___ Приведённый отрывок ___

- Все, больше он не выйдет! - рычал злой головастый карлик, исступленно топая ногами по графскому паркету. - Сгною по сумасшедшим домам! Хватит!
И это был единственный откровенный ответ за все время. Дальше опять шли бесконечные бумажки: "Все законно. Никаких оснований для жалоб нет".
Тем временем я продолжал сидеть в Институте Сербского и ждать, чем же кончится это странное дело. Даже сам профессор Лунц - всесильный Лунц, загнавший в сумасшедшие дома по приказу КГБ не одну тысячу здоровых людей, - был в недоумении и меня же спрашивал с любопытством: - Ну, что же с вами дальше будет?
В его практике это тоже был первый случай, когда он ничем не мог услужить своим хозяевам, и создавшаяся ситуация забавляла его.
Даниил Романович Лунц любил побеседовать с начитанным больным о философии, о литературе, особенно если разговор происходил в присутствии коллег. Приятно было блеснуть эрудицией, цитируя на память таких авторов, о которых современный советский человек или вообще никогда не слышал, или, в лучшем случае, мог прочесть в "Философском словаре"; "Буржуазный идеалист, реакционный мыслитель такого-то века. В своих трудах выражал интересы эксплуататорских классов". Для его молодых коллег такая эрудиция граничила с фантастикой, создавала ему непререкаемый авторитет.
Для него же это не составляло труда. Родившись в профессорской, высокоинтеллигентной семье, он воспитывался на этих книгах. Юность его припала на сумасшедшее время, когда любой малограмотный пролетарий, еле-еле осиливший "Коммунистический манифест", становился "красным профессором". Знания профессорского отпрыска никому не были нужны, и он от души презирал всех этих "кухаркиных детей", пришедших править государством и одержимых "сверхценными" идеями. Будто какой-то шутник открыл вдруг двери сумасшедших домов и пустил параноиков распоряжаться страной. И они, напялив маскарадные кожаные одежды, размахивали теперь маузерами под носом обывателей.

___ Выдержка из данных ___

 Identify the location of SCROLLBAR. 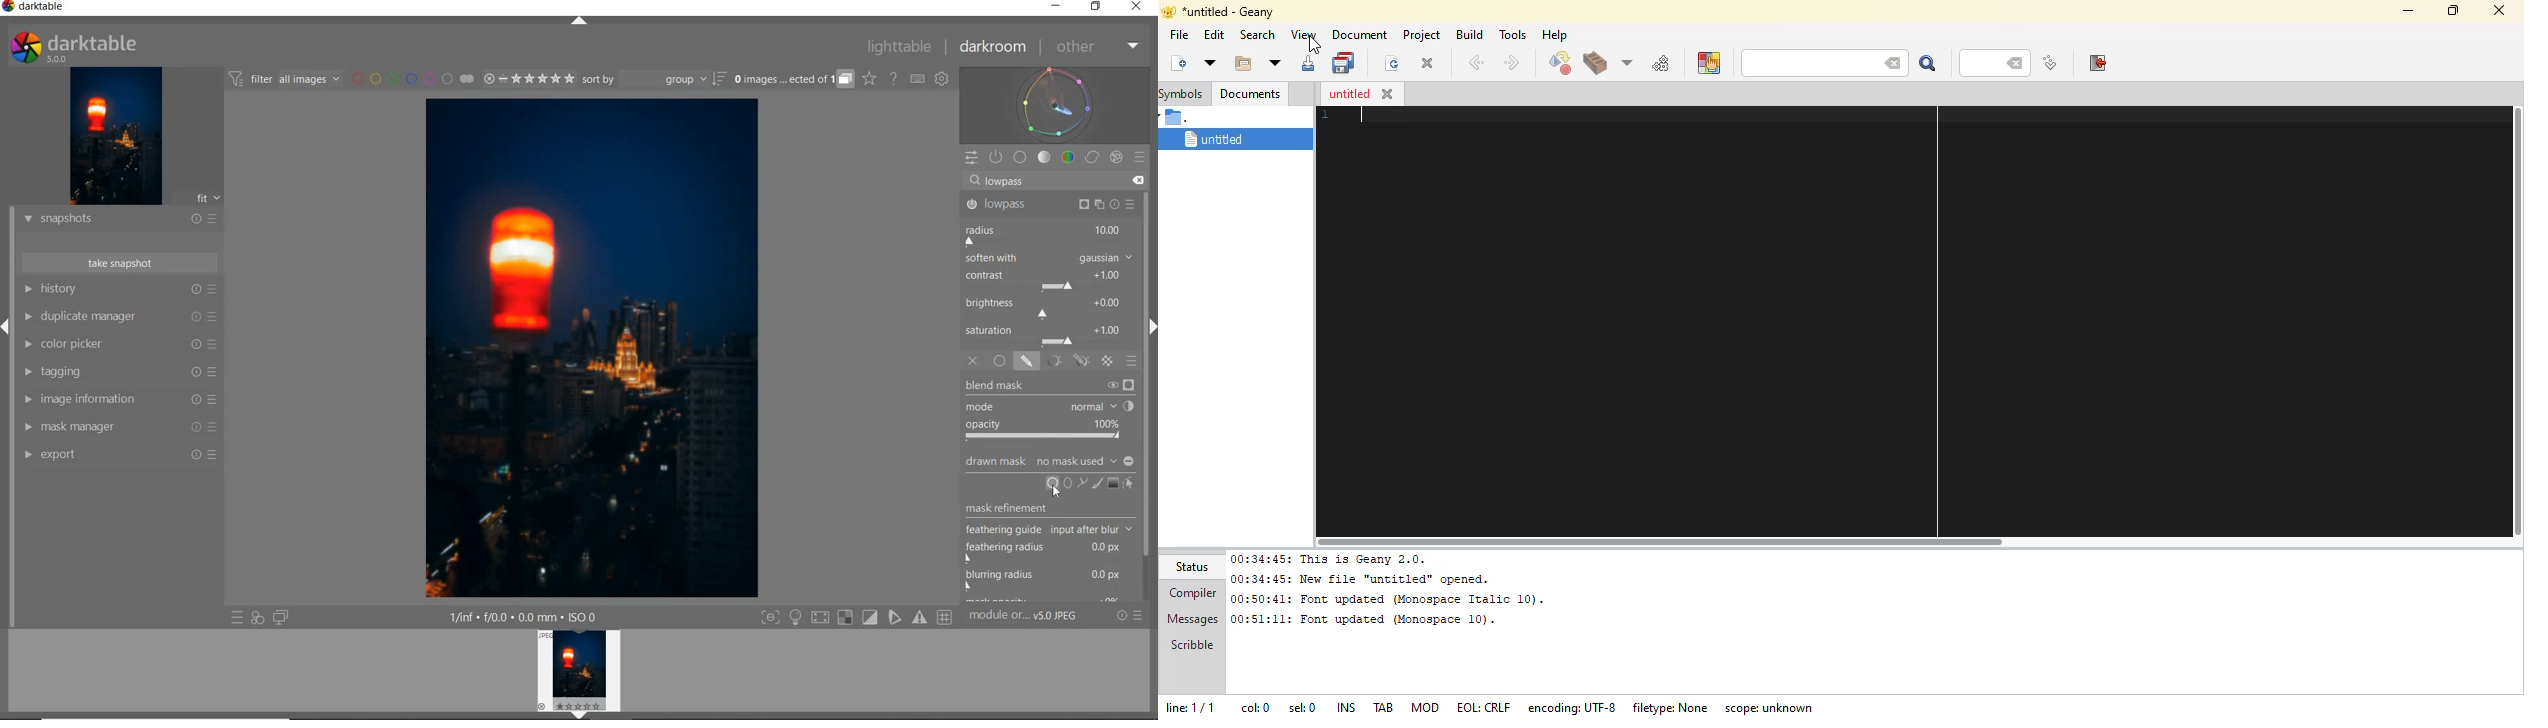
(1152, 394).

___

▸ Задание A: Как, согласно отрывку, звали профессора Лунца по имени и отчеству?
▸ Задание B: Перепишите часть отрывка, начиная со слов «Тем временем я» и продолжая до слов «ситуация забавляла его.», заменив «КГБ» на «МГБ».
Отвечайте, опираясь только на приведённый отрывок.

▸ Правильный ответ A: Даниил Романович.

▸ Правильный ответ B:
Тем временем я продолжал сидеть в Институте Сербского и ждать, чем же кончится это странное дело. Даже сам профессор Лунц - всесильный Лунц, загнавший в сумасшедшие дома по приказу МГБ не одну тысячу здоровых людей, - был в недоумении и меня же спрашивал с любопытством: - Ну, что же с вами дальше будет?
В его практике это тоже был первый случай, когда он ничем не мог услужить своим хозяевам, и создавшаяся ситуация забавляла его.